* **Task item**: Quote the data below in full, please, without altering anything.

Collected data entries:
....................

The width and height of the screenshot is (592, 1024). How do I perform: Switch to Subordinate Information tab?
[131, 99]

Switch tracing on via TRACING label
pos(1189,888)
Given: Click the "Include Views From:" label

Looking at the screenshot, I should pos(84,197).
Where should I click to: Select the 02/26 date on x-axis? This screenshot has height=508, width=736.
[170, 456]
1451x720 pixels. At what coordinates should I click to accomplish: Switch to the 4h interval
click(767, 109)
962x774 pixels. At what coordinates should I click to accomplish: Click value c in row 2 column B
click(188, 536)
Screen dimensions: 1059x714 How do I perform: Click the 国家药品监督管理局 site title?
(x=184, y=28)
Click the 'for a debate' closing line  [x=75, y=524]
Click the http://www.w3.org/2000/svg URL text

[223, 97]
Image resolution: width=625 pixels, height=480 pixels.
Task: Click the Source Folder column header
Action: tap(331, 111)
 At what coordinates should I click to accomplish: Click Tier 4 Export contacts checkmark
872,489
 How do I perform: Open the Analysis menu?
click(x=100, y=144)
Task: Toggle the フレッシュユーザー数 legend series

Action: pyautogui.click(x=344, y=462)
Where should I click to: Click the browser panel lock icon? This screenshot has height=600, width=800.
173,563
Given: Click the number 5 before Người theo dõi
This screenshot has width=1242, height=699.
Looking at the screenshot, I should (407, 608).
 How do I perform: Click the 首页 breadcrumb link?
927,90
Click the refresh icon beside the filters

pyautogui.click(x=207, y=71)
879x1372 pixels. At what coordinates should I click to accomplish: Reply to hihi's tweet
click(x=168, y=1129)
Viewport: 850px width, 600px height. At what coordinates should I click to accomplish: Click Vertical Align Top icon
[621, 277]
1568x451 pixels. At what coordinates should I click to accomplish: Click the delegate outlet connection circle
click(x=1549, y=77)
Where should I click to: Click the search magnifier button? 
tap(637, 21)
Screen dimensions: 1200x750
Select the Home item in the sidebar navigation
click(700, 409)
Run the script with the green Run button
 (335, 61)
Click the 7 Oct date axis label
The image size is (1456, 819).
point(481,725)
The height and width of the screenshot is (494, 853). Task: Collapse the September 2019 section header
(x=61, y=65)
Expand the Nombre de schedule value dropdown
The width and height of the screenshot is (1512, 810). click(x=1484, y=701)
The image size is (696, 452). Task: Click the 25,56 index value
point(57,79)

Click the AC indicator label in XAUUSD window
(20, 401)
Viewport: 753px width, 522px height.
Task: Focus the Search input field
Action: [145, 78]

....................

* **Solved problem**:
The width and height of the screenshot is (592, 1024). How do I perform: Switch to Subordinate Information tab?
[131, 99]

Switch tracing on via TRACING label
pos(1189,888)
Given: Click the "Include Views From:" label

Looking at the screenshot, I should pos(84,197).
Where should I click to: Select the 02/26 date on x-axis? This screenshot has height=508, width=736.
[170, 456]
1451x720 pixels. At what coordinates should I click to accomplish: Switch to the 4h interval
click(767, 109)
962x774 pixels. At what coordinates should I click to accomplish: Click value c in row 2 column B
click(188, 536)
Screen dimensions: 1059x714 How do I perform: Click the 国家药品监督管理局 site title?
(x=184, y=28)
Click the 'for a debate' closing line  [x=75, y=524]
Click the http://www.w3.org/2000/svg URL text

[223, 97]
Image resolution: width=625 pixels, height=480 pixels.
Task: Click the Source Folder column header
Action: tap(331, 111)
 At what coordinates should I click to accomplish: Click Tier 4 Export contacts checkmark
872,489
 How do I perform: Open the Analysis menu?
click(x=100, y=144)
Task: Toggle the フレッシュユーザー数 legend series

Action: pyautogui.click(x=344, y=462)
Where should I click to: Click the browser panel lock icon? This screenshot has height=600, width=800.
173,563
Given: Click the number 5 before Người theo dõi
This screenshot has width=1242, height=699.
Looking at the screenshot, I should (407, 608).
 How do I perform: Click the 首页 breadcrumb link?
927,90
Click the refresh icon beside the filters

pyautogui.click(x=207, y=71)
879x1372 pixels. At what coordinates should I click to accomplish: Reply to hihi's tweet
click(x=168, y=1129)
Viewport: 850px width, 600px height. At what coordinates should I click to accomplish: Click Vertical Align Top icon
[621, 277]
1568x451 pixels. At what coordinates should I click to accomplish: Click the delegate outlet connection circle
click(x=1549, y=77)
Where should I click to: Click the search magnifier button? 
tap(637, 21)
Screen dimensions: 1200x750
Select the Home item in the sidebar navigation
click(700, 409)
Run the script with the green Run button
 (335, 61)
Click the 7 Oct date axis label
The image size is (1456, 819).
point(481,725)
The height and width of the screenshot is (494, 853). Task: Collapse the September 2019 section header
(x=61, y=65)
Expand the Nombre de schedule value dropdown
The width and height of the screenshot is (1512, 810). click(x=1484, y=701)
The image size is (696, 452). Task: Click the 25,56 index value
point(57,79)

Click the AC indicator label in XAUUSD window
(20, 401)
Viewport: 753px width, 522px height.
Task: Focus the Search input field
Action: [145, 78]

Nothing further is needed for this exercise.